* [Extracted records]
· · · · ·
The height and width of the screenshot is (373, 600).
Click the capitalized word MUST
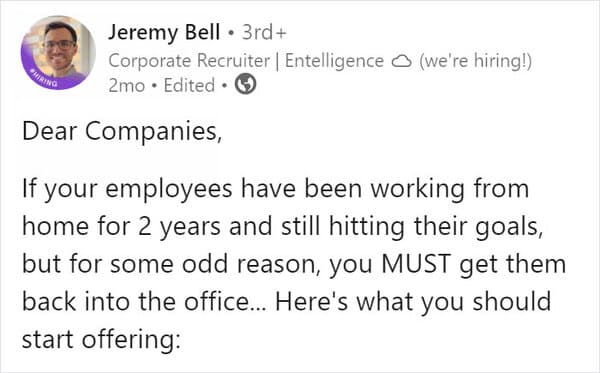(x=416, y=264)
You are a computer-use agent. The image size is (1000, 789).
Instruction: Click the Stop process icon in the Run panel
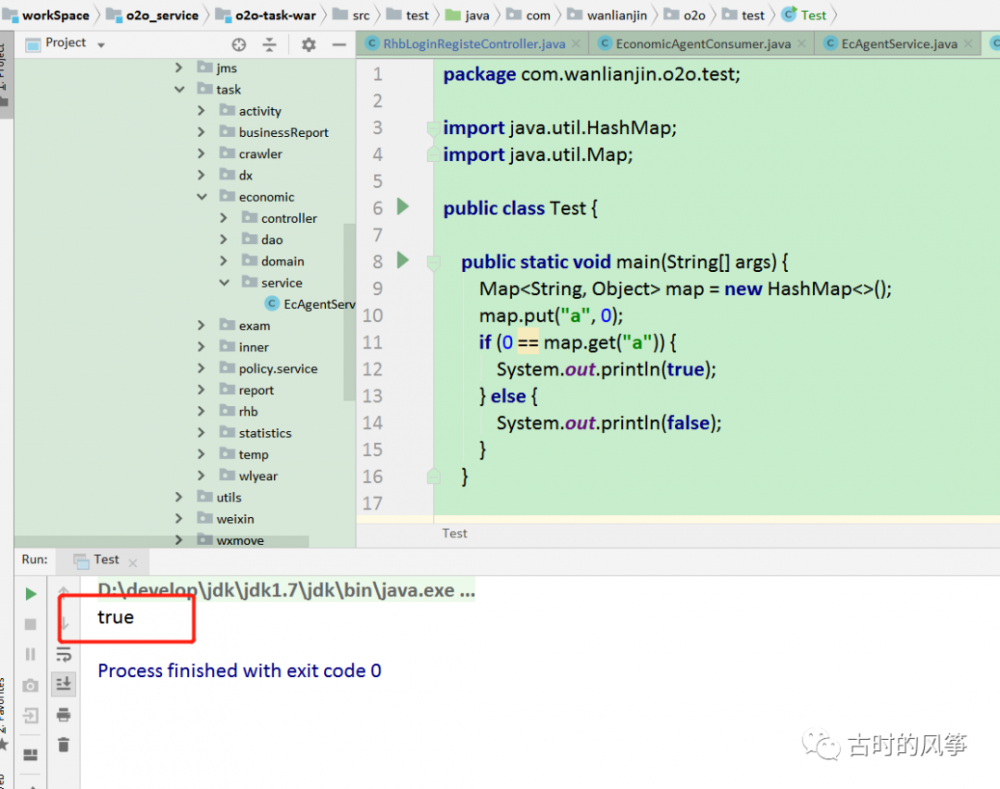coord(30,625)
· · · · ·
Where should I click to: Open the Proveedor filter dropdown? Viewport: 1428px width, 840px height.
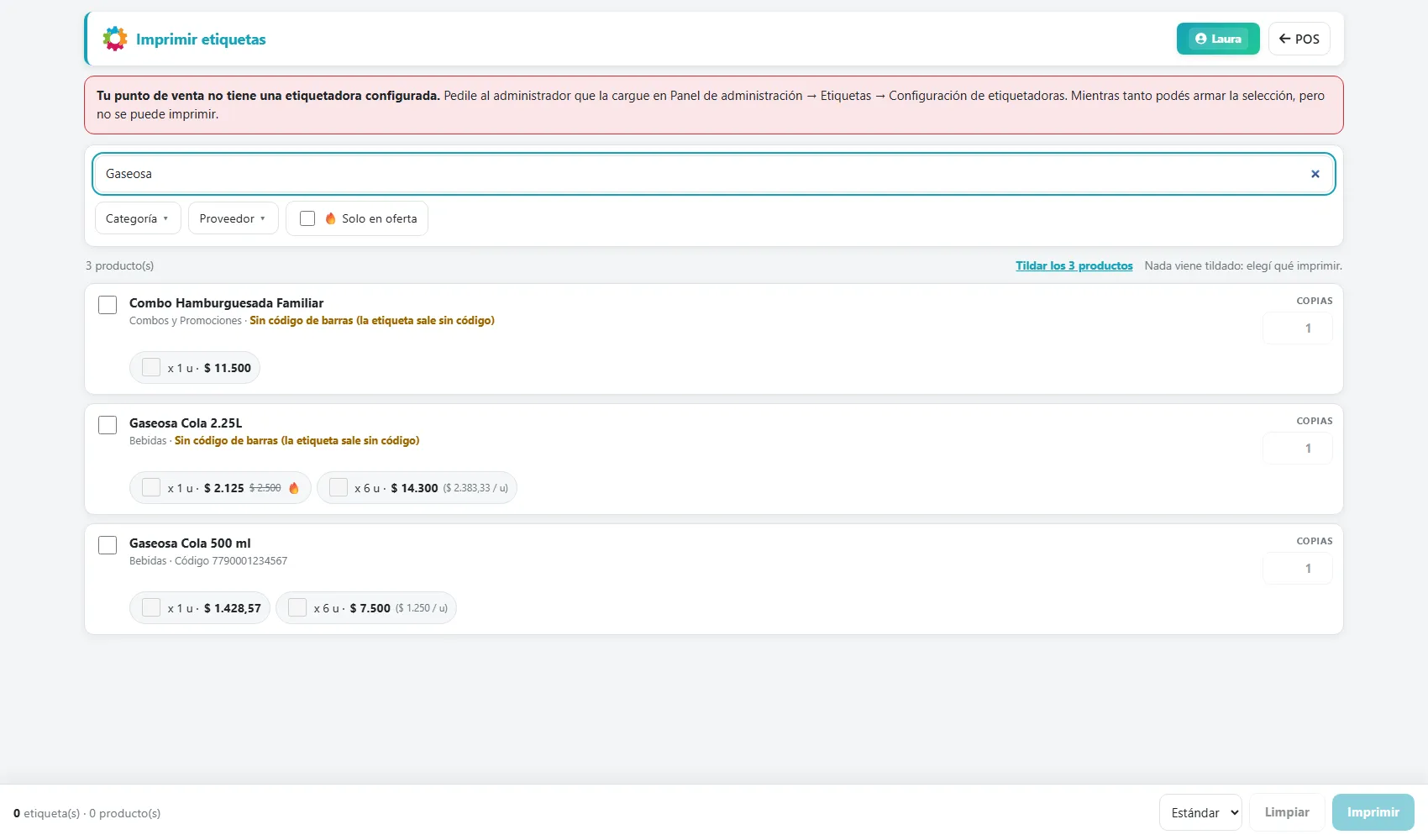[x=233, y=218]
· · · · ·
* [Given task] Please recast the material from the line with "You are a computer-use" to the line with "coord(30,625)", both lines included, as a numbered list without blank lines. Leave the pictures out of your answer.

* [Answer to this problem]
1. You are a computer-use agent. The image size is (1000, 789).
2. Instruction: Click the Stop process icon in the Run panel
3. coord(30,625)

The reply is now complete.